> _Exercises_:
A: In the formula for f(x,y) in the thread on integrating a Gaussian in polar coordinates, list every variable and parameter.
B: Return the part of the Gaussian thread starting with "Integrating Gaussian in" and going on through "are not provided.", word for word.
C: Resume the post about integrating a Gaussian in polar coordinates from the point where it stops.

> _Excerpted passage_:
** Begin **
Integrating Gaussian in polar coordinates problem

In summary, the conversation discusses the conversion of a 2D Gaussian function from Cartesian to polar coordinates. The proof of this conversion is attached and the functions are plotted, showing similarity by visual inspection. However, when the functions are integrated over the same regions, the results are not always the same, with slightly different answers for cases where theta is not equal to zero. The code used for integration is provided, with an arbitrary example of parameters. It is noted that the results from Python and WolframAlpha are relatively similar, but small errors are expected due to numeric integration. Examples of these results are not provided.
  • #1
MathewsMD
433
7
I have a 2D Gaussian:

## f(x,y) = e^{-[(x-x_o)^2 + (y-y_o)^2]/(2*{sigma}^2)}##

which I converted into polar coordinates and got:

## g(r,θ) = e^{-[r^2 + r_o^2 - 2*r*r_o(cos(θ)cos(θ_o) + sin(θ)sin(θ_o))]/({2*{sigma}^2})} ##

The proof for how this was done is in the attached file, and it would be great if someone could verify my steps in case I messed up somewhere. I have plotted the functions, and they do seem comparable by visual inspection.
** End **
> _Information given_:
** Begin **
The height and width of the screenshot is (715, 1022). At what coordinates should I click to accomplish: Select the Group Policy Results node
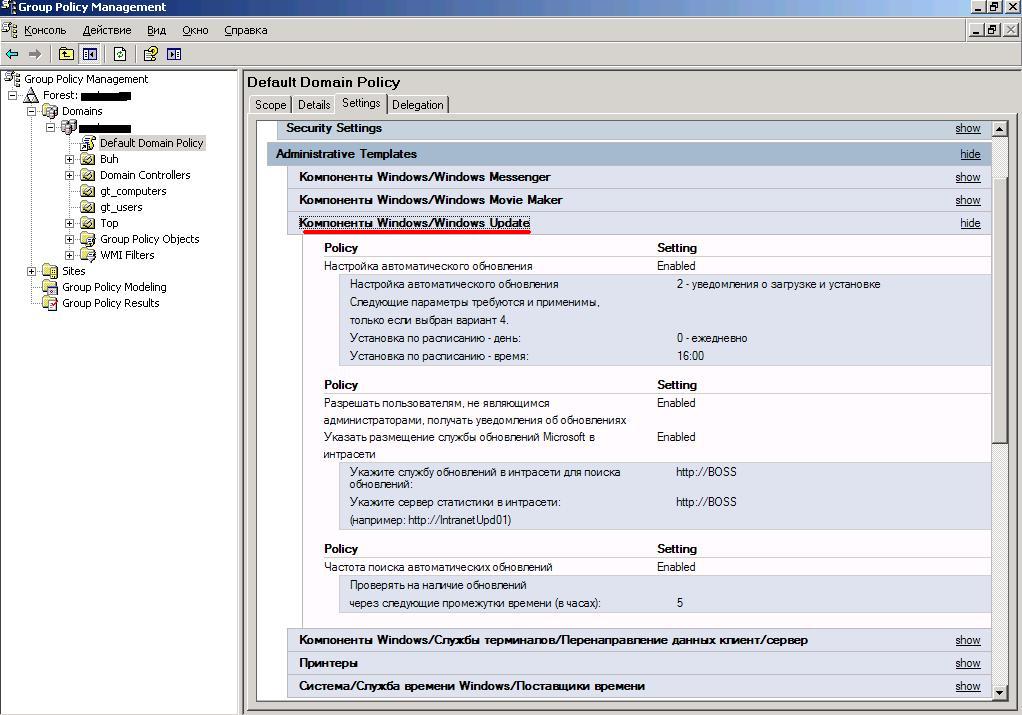point(110,303)
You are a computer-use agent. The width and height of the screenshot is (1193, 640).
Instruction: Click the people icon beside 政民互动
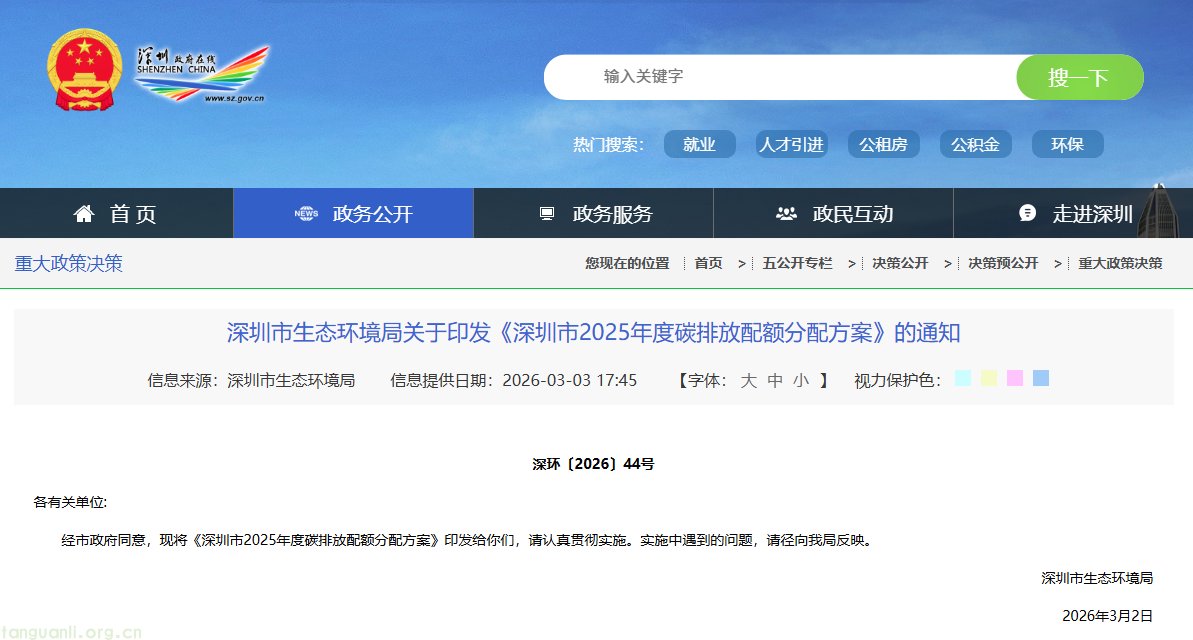point(786,213)
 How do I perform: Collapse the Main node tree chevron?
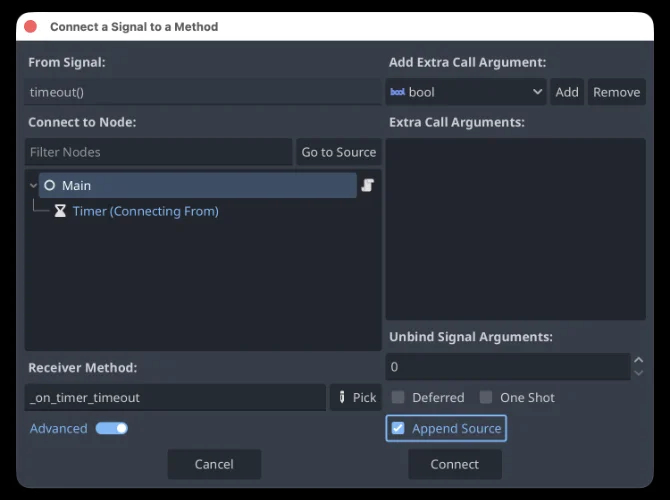33,186

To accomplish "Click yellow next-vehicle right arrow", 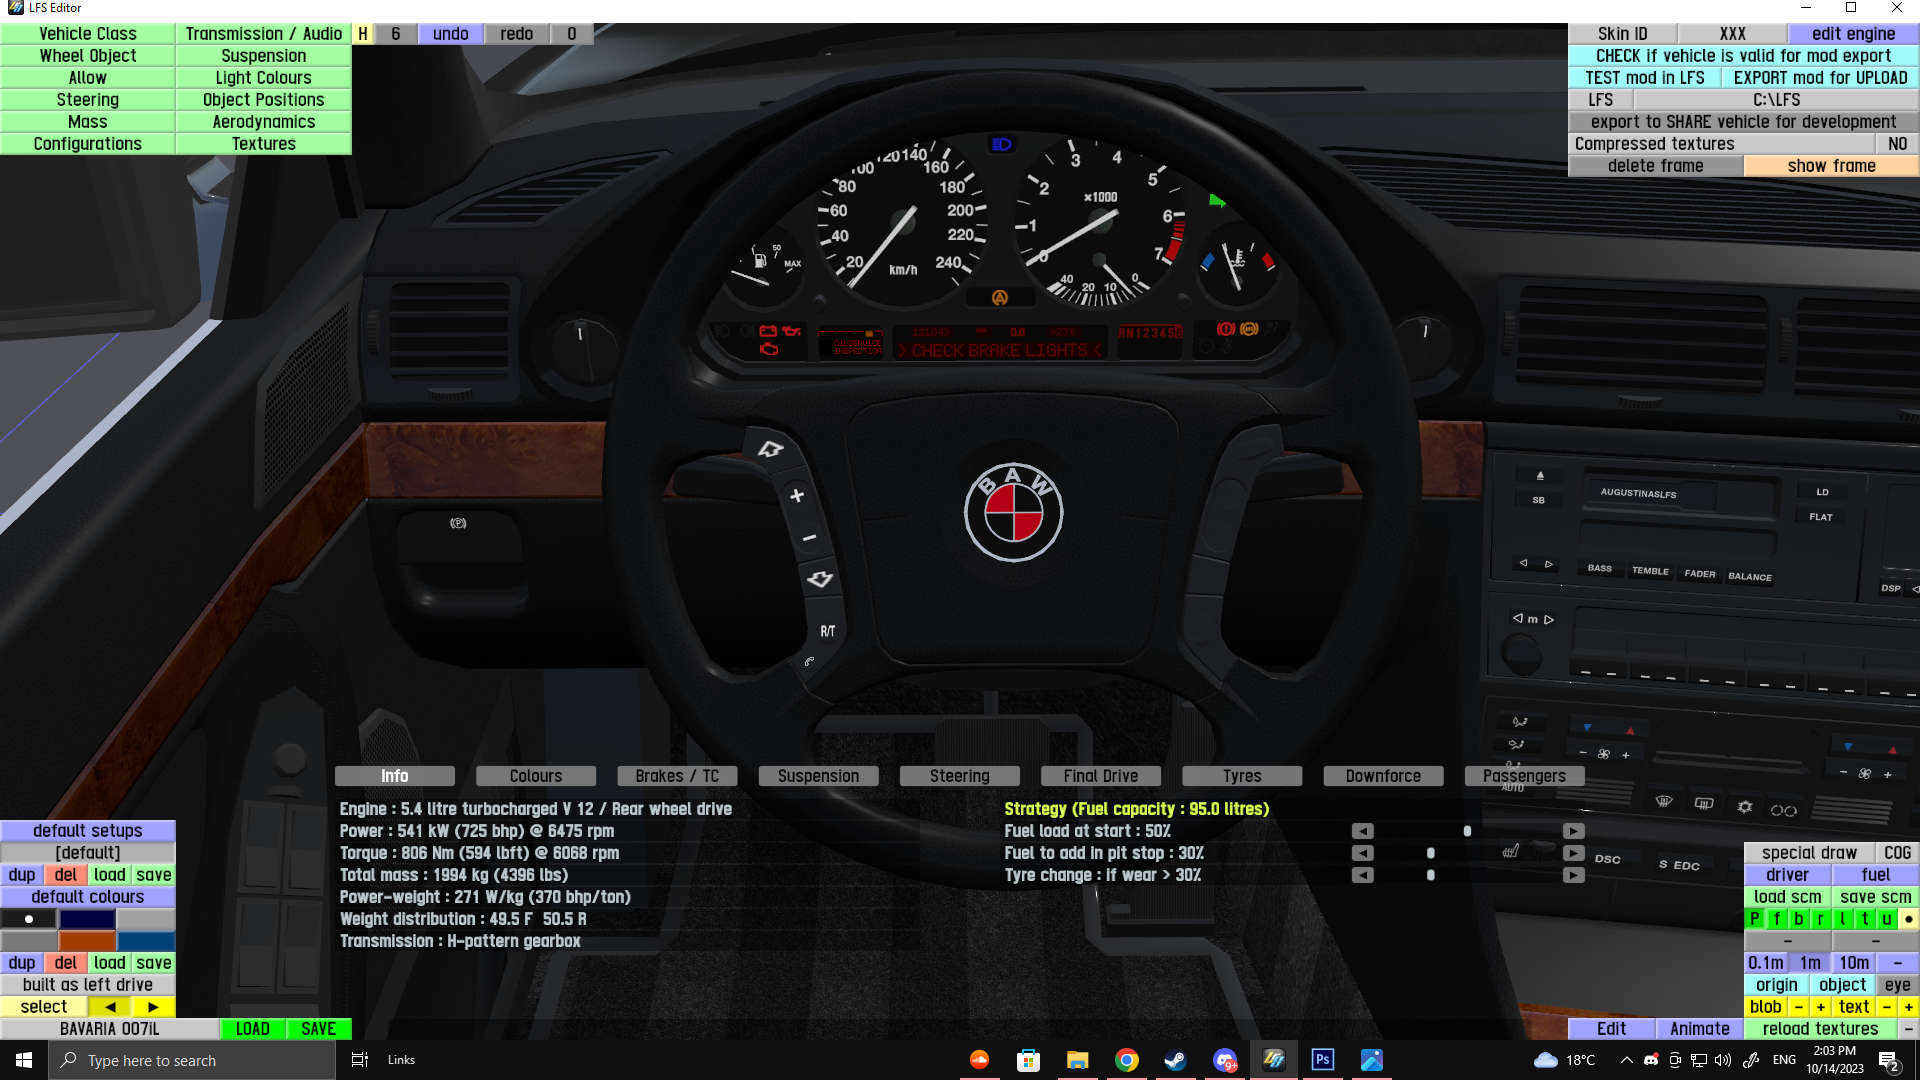I will click(x=153, y=1007).
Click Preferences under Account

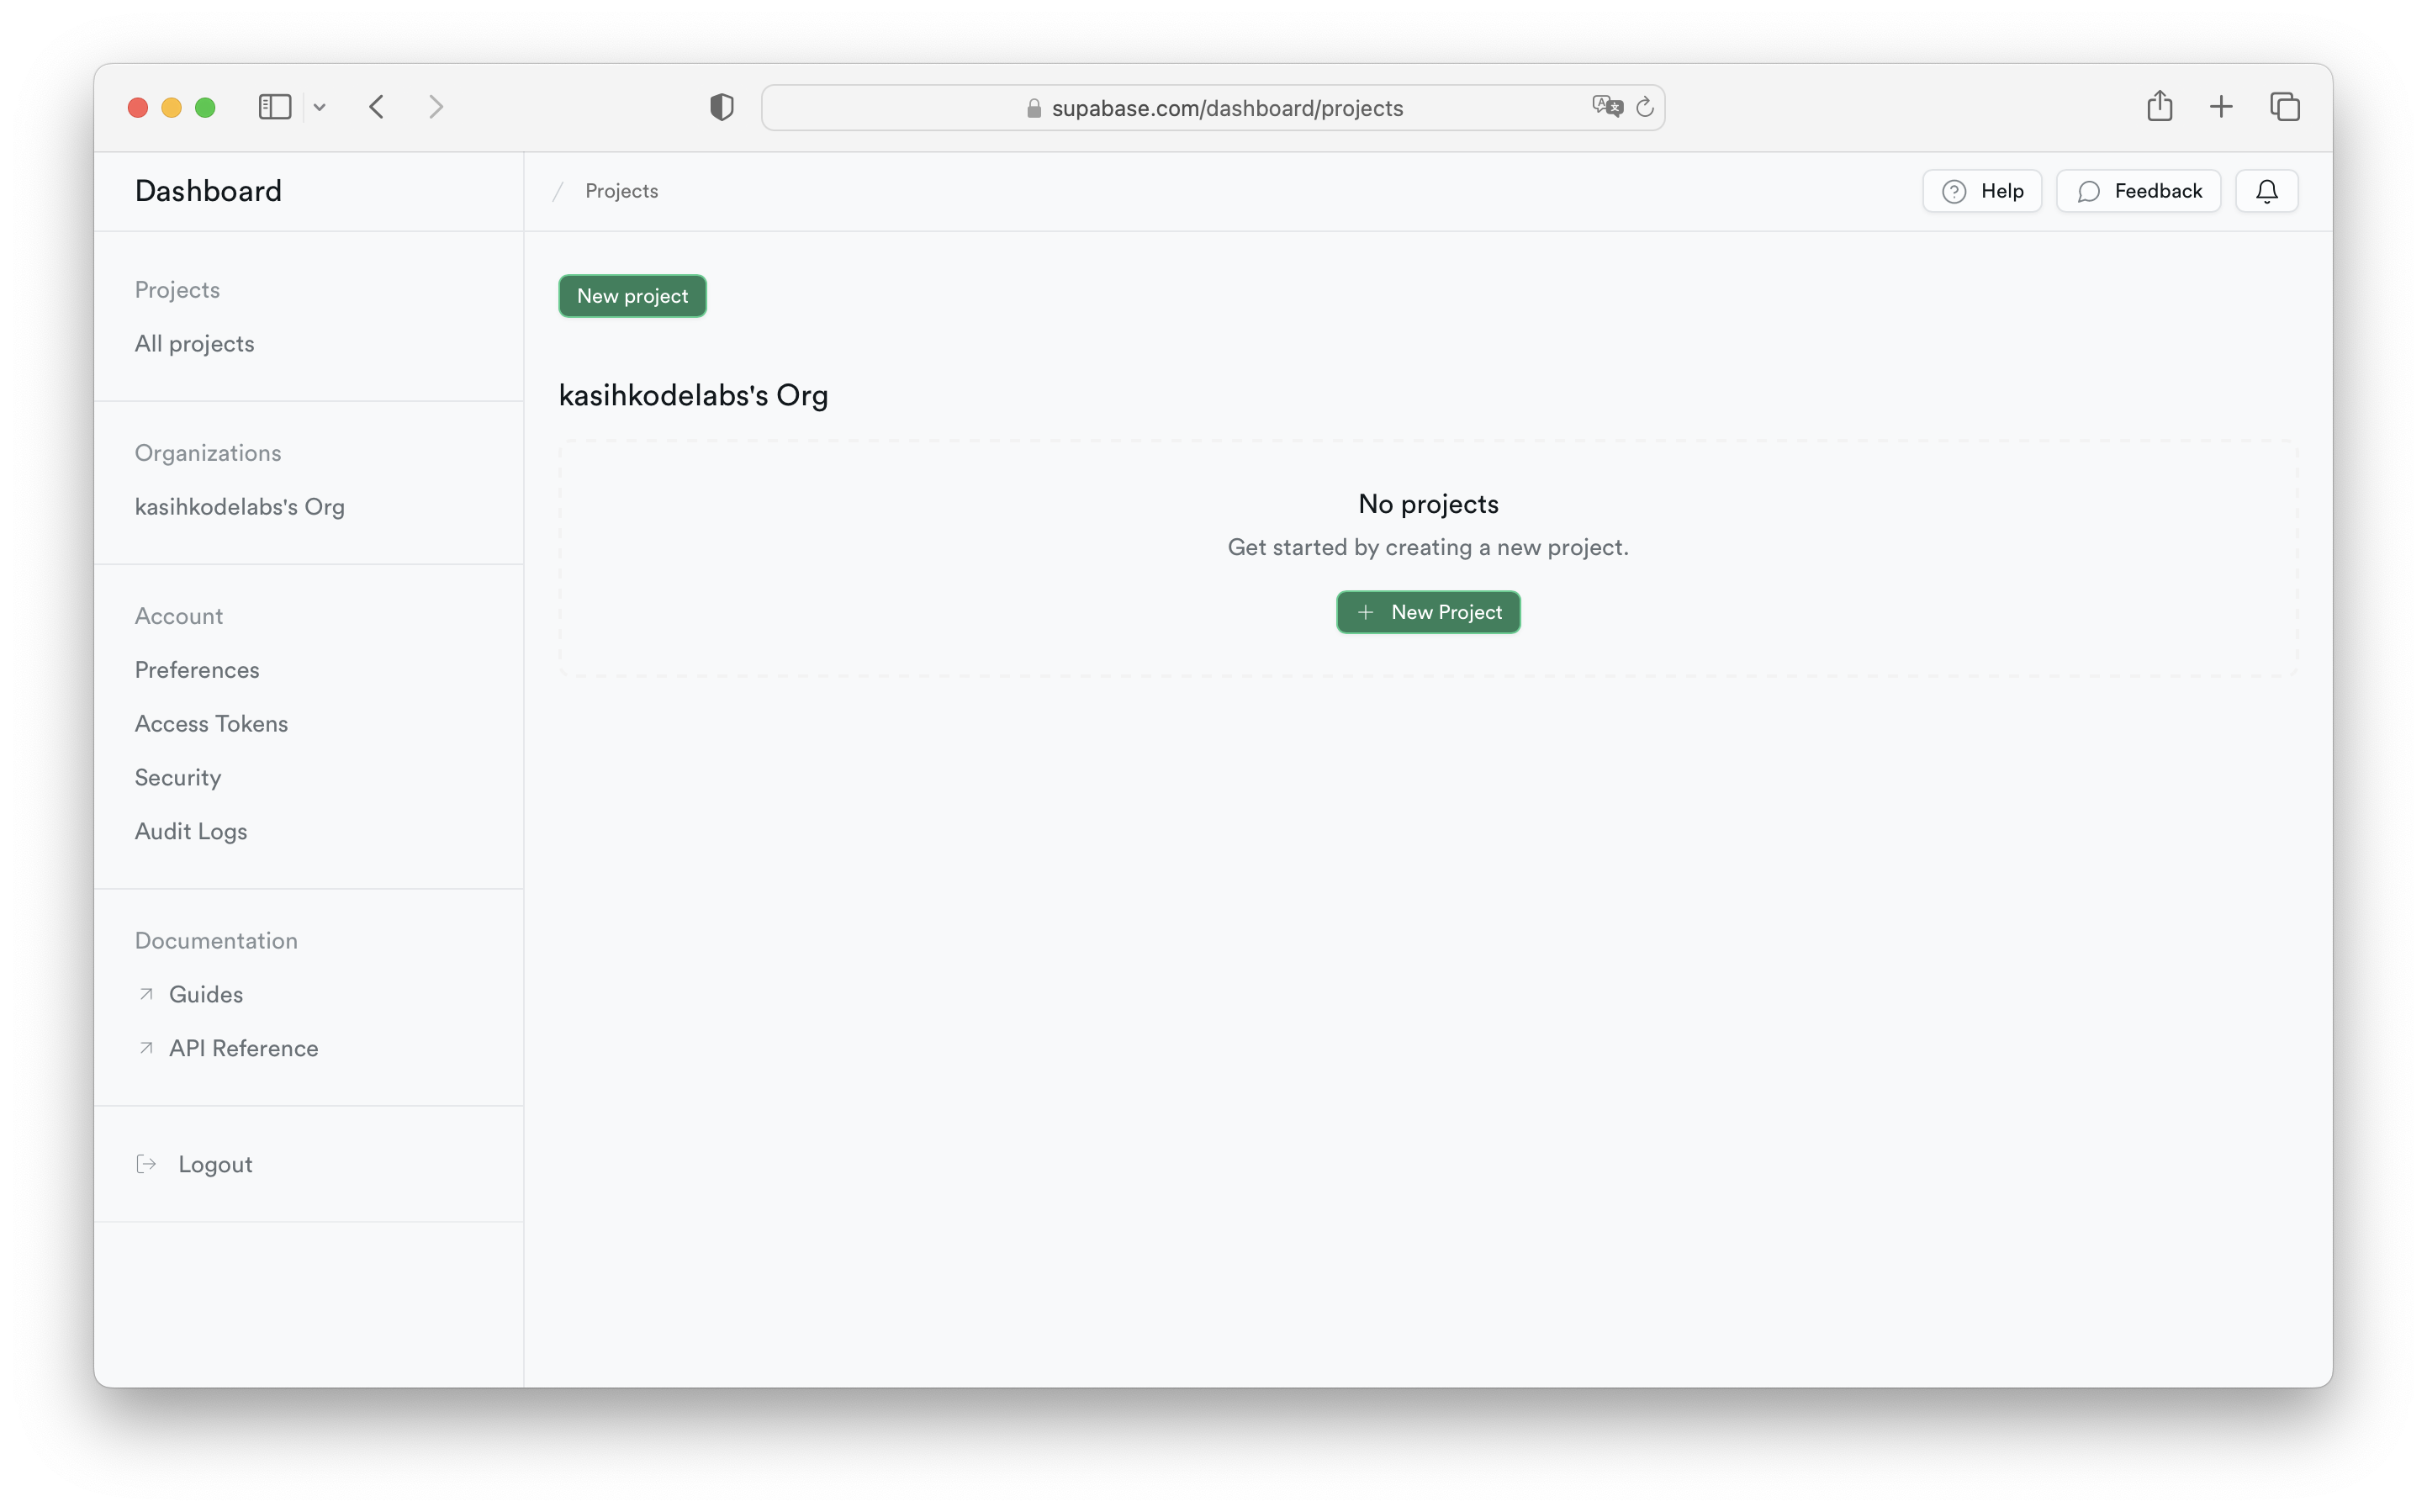coord(197,669)
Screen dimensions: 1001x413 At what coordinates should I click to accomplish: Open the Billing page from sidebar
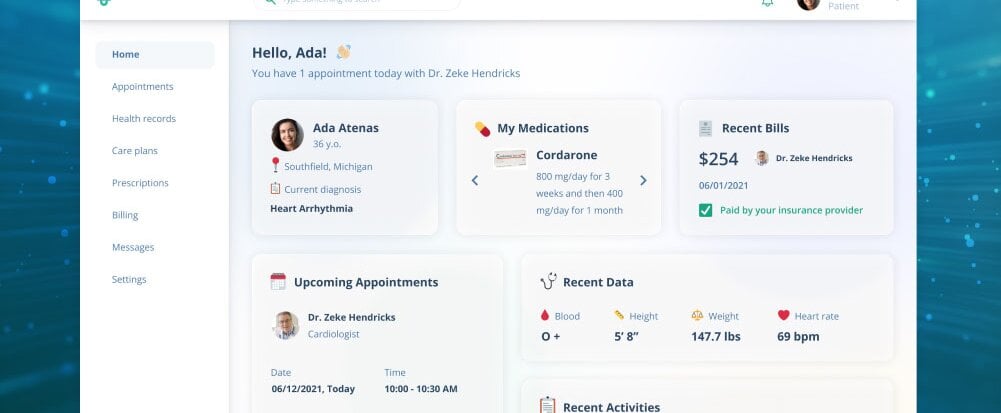coord(125,215)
** End **
> _Answers per task_:
A: x, y, x_o, y_o, sigma (σ)

B:
Integrating Gaussian in polar coordinates problem

In summary, the conversation discusses the conversion of a 2D Gaussian function from Cartesian to polar coordinates. The proof of this conversion is attached and the functions are plotted, showing similarity by visual inspection. However, when the functions are integrated over the same regions, the results are not always the same, with slightly different answers for cases where theta is not equal to zero. The code used for integration is provided, with an arbitrary example of parameters. It is noted that the results from Python and WolframAlpha are relatively similar, but small errors are expected due to numeric integration. Examples of these results are not provided.

C:
The characteristics of the functions (including ## sigma_o##) are manually specified by me, so the values for ##x_o##, ##y_o## match up with ##r_o## and ##θ_o##. Now, when I integrate these functions over the same regions, I don't always get the same answers. For example, when ##r = 0## or ##θ = 0##, I do get the same answers, but when ##θ != 0##, then the answers are slightly off. I have been trying to search for where I'm going wrong, and it may completely obvious (likely associated with the sine and cosine terms), but I'm just not seeing it. The fact that the values from completing the integration on Python (in polar coordinates) and WolframAlpha (in cartesian coordinates) are relatively similar for the cases where ##θ != 0## seems a little odd to me. If anyone has any thoughts, it would be greatly appreciated!

Here is my code:

Code:
import numpy as np
from scipy import integrate

RIT = [] # Region Intensity (integration)
i = 0
N = 1
while i < N: #1 random beam generated
    i = i + 1
    sigma0 = 5 # just an example--arbitrary, I usually set it between 1 and 10
    r0 = #you can input any value here, I usually set it between 0 and 10
    theta0 = random.uniform(0,np.pi*2) #you can make it arbitrary instead of random if you wish
    def G(r,theta): #this is the Gaussian in polar coordinates
        return (np.e**(-((r**2 + r0**2 \
        - 2*r*r0*(np.cos(theta)*np.cos(theta0) + \
        np.sin(theta)*np.sin(theta0)))/(2*sigma0**2))))*r
    #this r is here because
    #the integrand includes dr and dtheta, NOT dx and dy any longer!
    RI = integrate.nquad(G, [[4,7],[0,0.5*np.pi]]) #this region is between r = 4 and 7 in the first quadrant
    RIT.append(RI)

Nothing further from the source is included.